Field performance monitoring and modeling of instrumented pavement on I-35 in McClain county - phase I
MetadataShow full item record
Flexible pavements comprise about 93 percent of paved roads in the United States. Although flexible pavements are widely used for reasons such as cost, constructability and consistent performance, they are often subject to severe cracking and rutting. This combined laboratory and field study is conducted to better understand the mechanisms that cause pavement failure under actual traffic loading and environmental conditions. A 1,000-ft. long experimental pavement section was constructed on I-35 in McClain County and instrumented in collaboration with the National Center for Asphalt Technology (NCAT) and the Oklahoma Department of Transportation (ODOT) for field data collection. The test section was designed to fail in a relatively short amount of time under heavy interstate traffic.
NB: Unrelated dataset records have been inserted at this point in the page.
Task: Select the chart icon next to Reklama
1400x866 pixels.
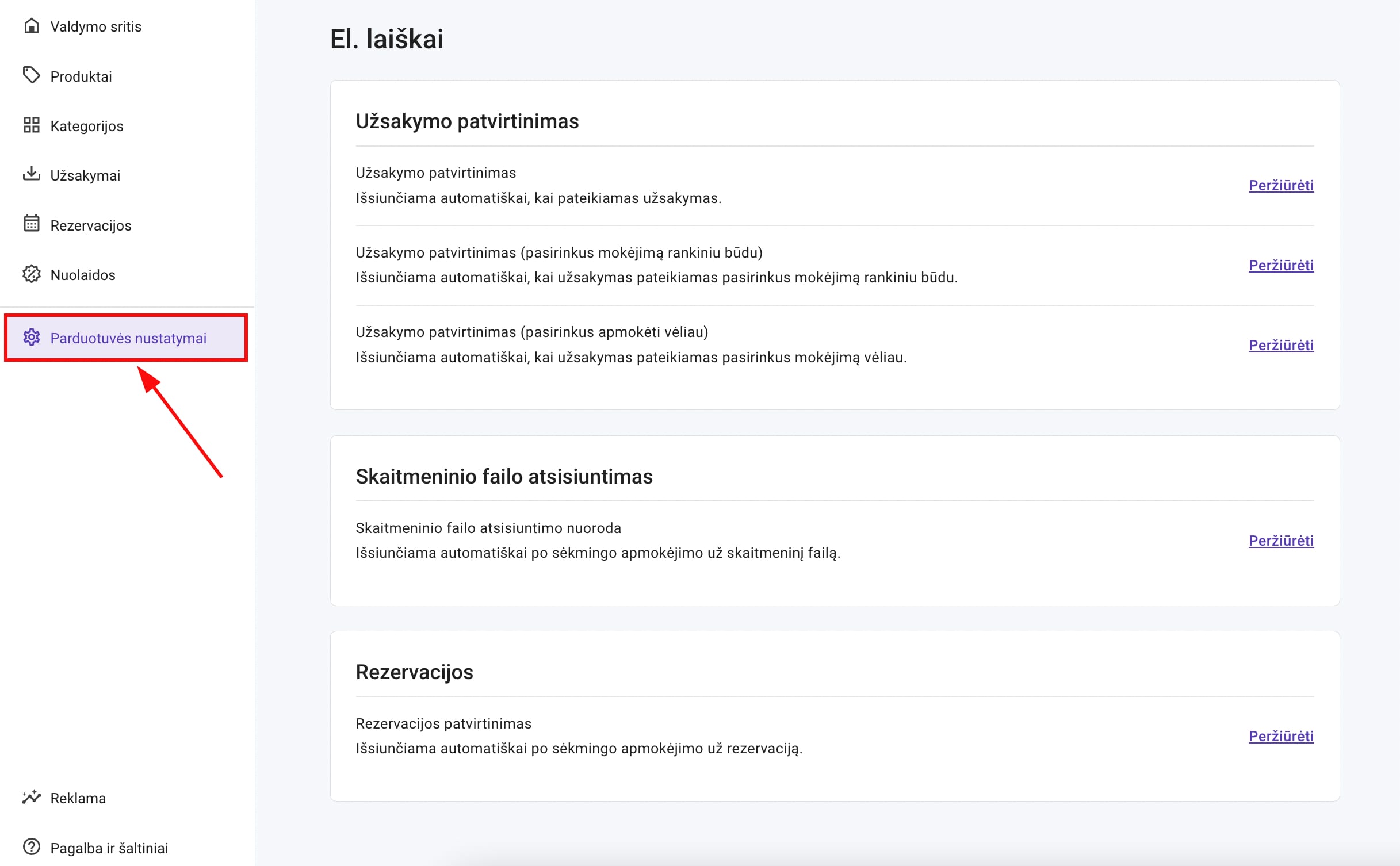Action: point(32,797)
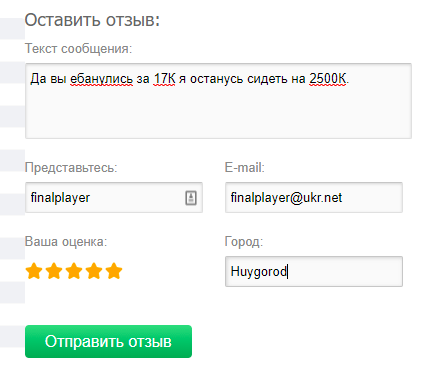This screenshot has width=433, height=373.
Task: Click the Представьтесь label
Action: click(71, 167)
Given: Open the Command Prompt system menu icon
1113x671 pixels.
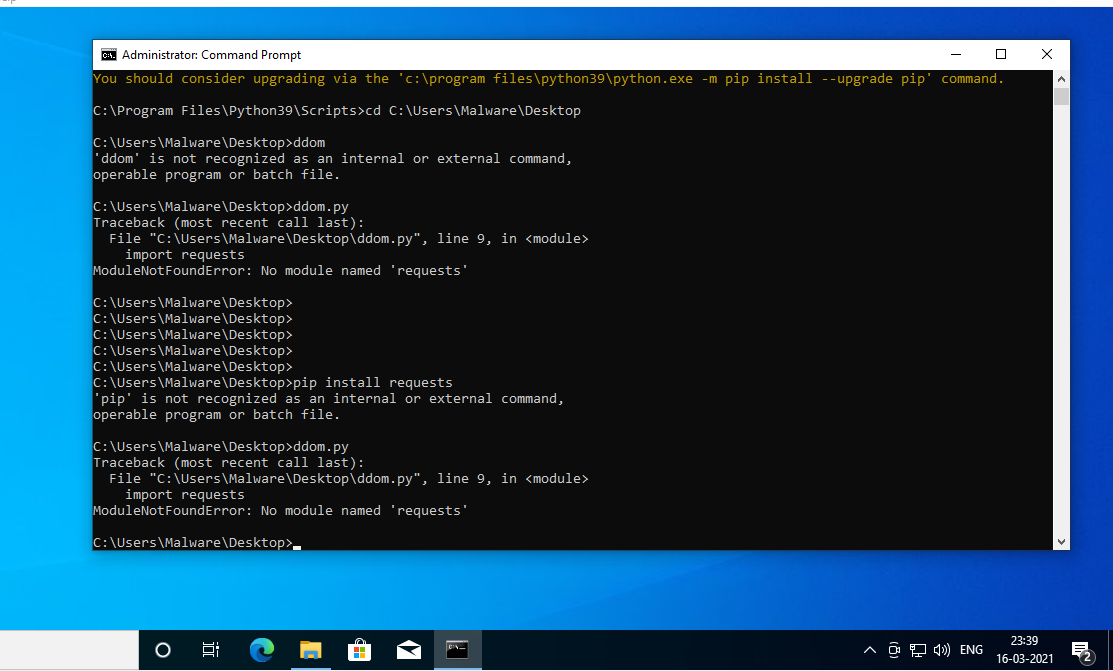Looking at the screenshot, I should (x=108, y=54).
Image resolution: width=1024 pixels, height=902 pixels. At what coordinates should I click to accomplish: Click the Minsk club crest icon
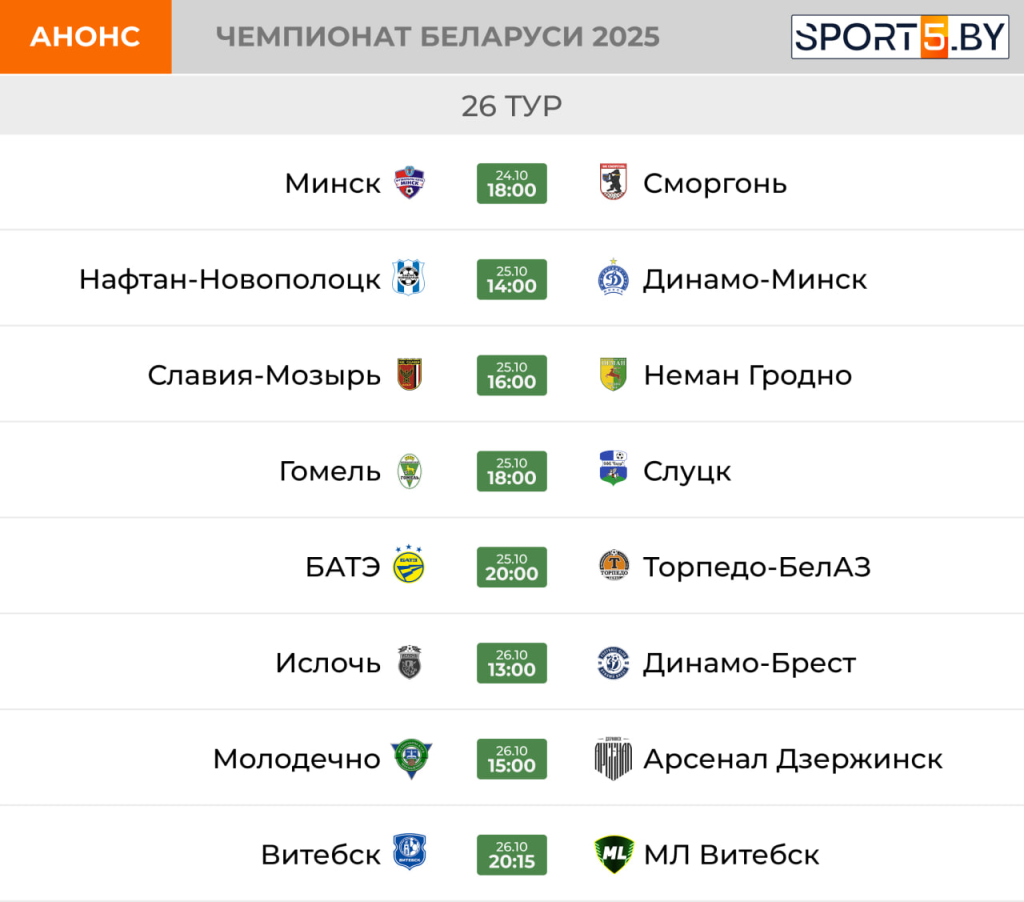(409, 184)
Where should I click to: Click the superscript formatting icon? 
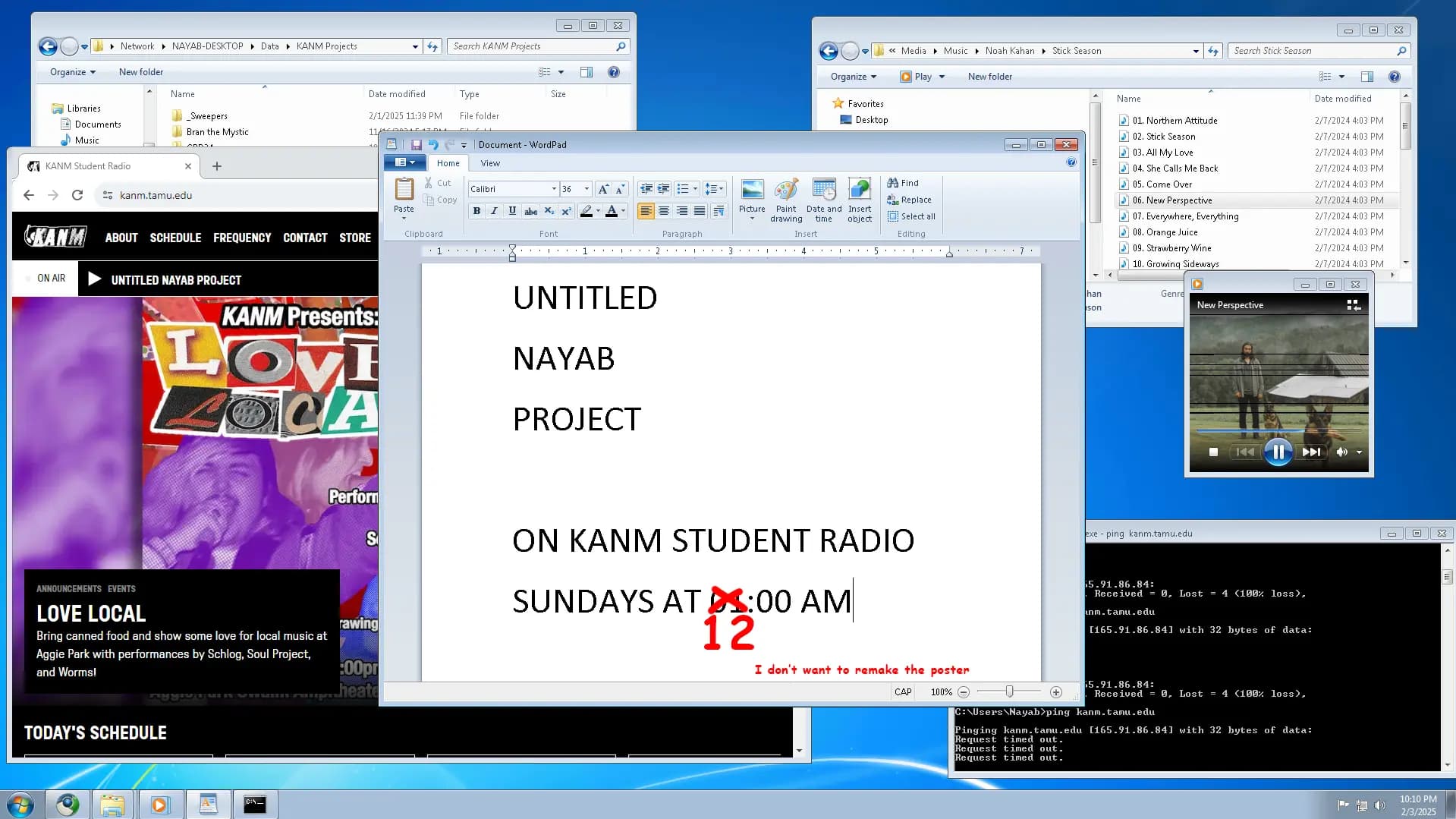tap(566, 211)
The field data collection focused on pavement response data (longitudinal and transverse strains at the bottom of the asphalt layer, Falling Weight Deflectometer testing), environmental data (temperature within the pavement), performance data (rut and cracks on the surface of the pavement) and actual traffic data (number of trucks, axles, and axle load). From the field data, fatigue and rut prediction models were developed. A separate statistical rut prediction model was also developed from the laboratory rut tests using the Asphalt Pavement Analyzer (APA). Additionally, from the laboratory four-point fatigue tests data, fatigue cracking susceptibility towards temperature was analyzed.